Крестьянская подоплека есть и под ленинизмом, поскольку она есть под русским пролетариатом и под всей нашей историей. К счастью, в истории нашей не только ведь пассивность и обломовщина, но и движение. В самом крестьянине — не только предрассудок, но и рассудок. Все черты активности, мужества, ненависти к застою и насилию, презрения к слабохарактерности, — словом, все те элементы движения, которые скопились ходом социальных сдвигов и динамикой классовой борьбы, нашли свое выражение в большевизме. Крестьянская подоплека преломилась тут через пролетариат, через самую динамическую силу нашей, да и не только нашей, истории, и этому преломлению Ленин дал законченное выражение. В этом именно смысле Ленин есть головное выражение национальной стихии. А черновщина отражает ту же национальную подоплеку, но не с головы, и даже совсем не с головы.

━━━━━━━━━━

ПИСЬМЕННОЕ ЗАДАНИЕ 1: Оформите в виде списка строк JSON строки данных ниже, от строки с «Viewport: 1163px width, 709px height.» до строки с «The height and» включительно. Каждой строке отведите отдельный элемент списка, пустые строки пропустите.

ИСХОДНЫЕ ДАННЫЕ:
━━━━━━━━━━

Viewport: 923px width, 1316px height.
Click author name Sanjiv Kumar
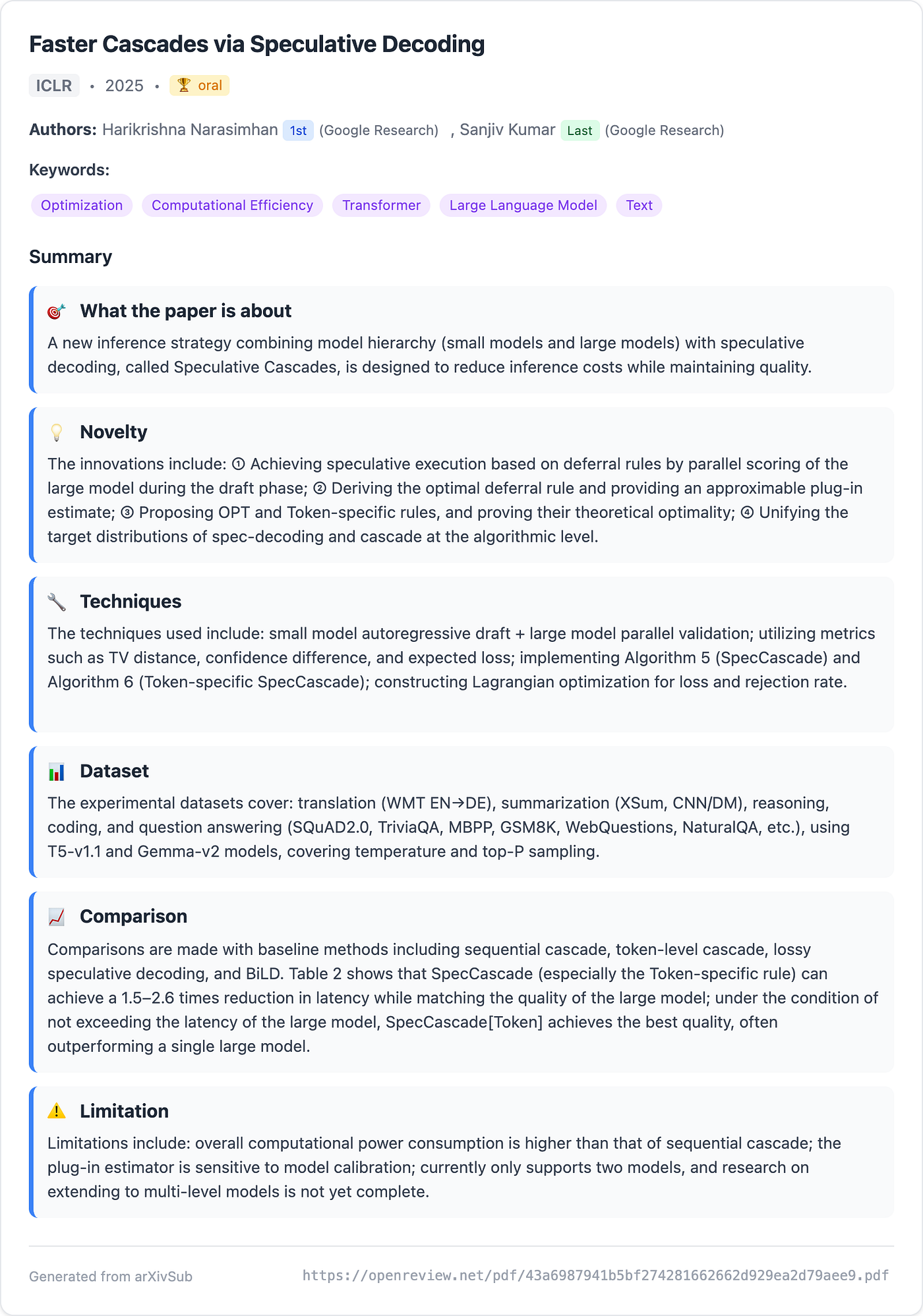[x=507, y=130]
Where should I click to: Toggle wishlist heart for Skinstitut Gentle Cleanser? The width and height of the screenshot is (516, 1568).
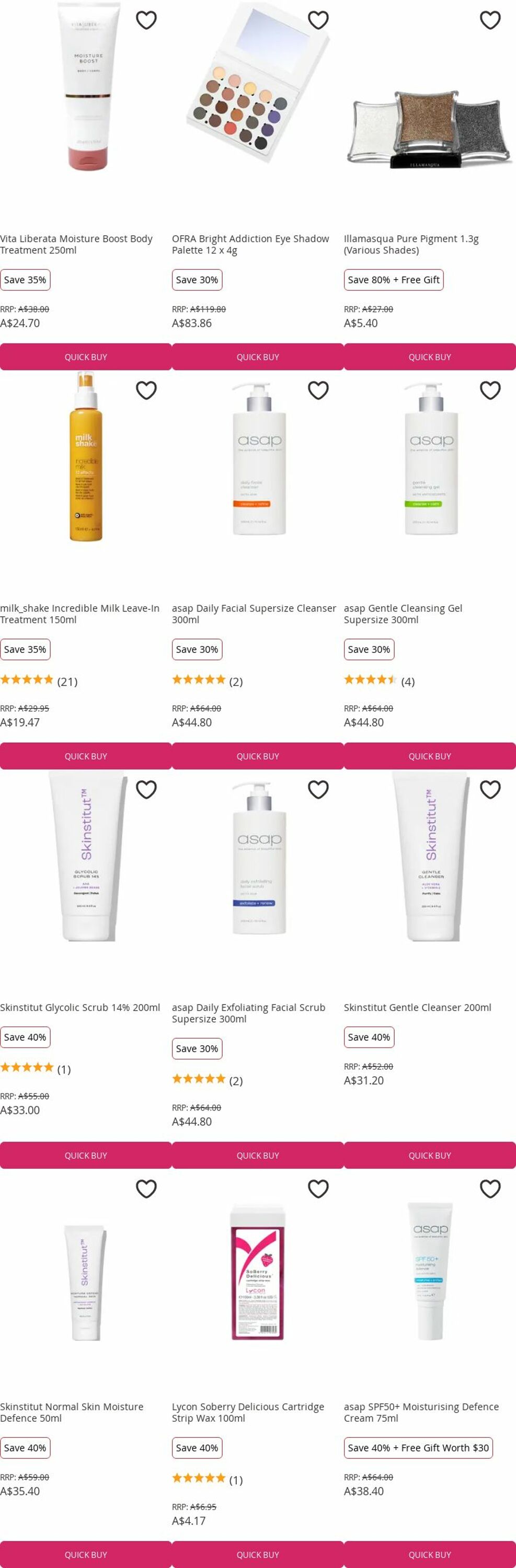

━━━━━━━━━━

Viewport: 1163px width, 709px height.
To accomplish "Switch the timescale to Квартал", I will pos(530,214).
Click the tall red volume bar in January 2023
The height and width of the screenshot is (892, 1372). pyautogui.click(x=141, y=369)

━━━━━━━━━━

ПИСЬМЕННОЕ ЗАДАНИЕ 2: Перепишите из текста для чтения отрывок от «Крестьянская подоплека есть» до «не с головы.» без изменений.

РЕШЕНИЕ ЗАДАЧИ 1:
[
  "Viewport: 1163px width, 709px height.",
  "To accomplish \"Switch the timescale to Квартал\", I will pos(530,214).",
  "Click the tall red volume bar in January 2023",
  "The height and width of the screenshot is (892, 1372). pyautogui.click(x=141, y=369)"
]

РЕШЕНИЕ ЗАДАЧИ 2:
Крестьянская подоплека есть и под ленинизмом, поскольку она есть под русским пролетариатом и под всей нашей историей. К счастью, в истории нашей не только ведь пассивность и обломовщина, но и движение. В самом крестьянине — не только предрассудок, но и рассудок. Все черты активности, мужества, ненависти к застою и насилию, презрения к слабохарактерности, — словом, все те элементы движения, которые скопились ходом социальных сдвигов и динамикой классовой борьбы, нашли свое выражение в большевизме. Крестьянская подоплека преломилась тут через пролетариат, через самую динамическую силу нашей, да и не только нашей, истории, и этому преломлению Ленин дал законченное выражение. В этом именно смысле Ленин есть головное выражение национальной стихии. А черновщина отражает ту же национальную подоплеку, но не с головы, и даже совсем не с головы.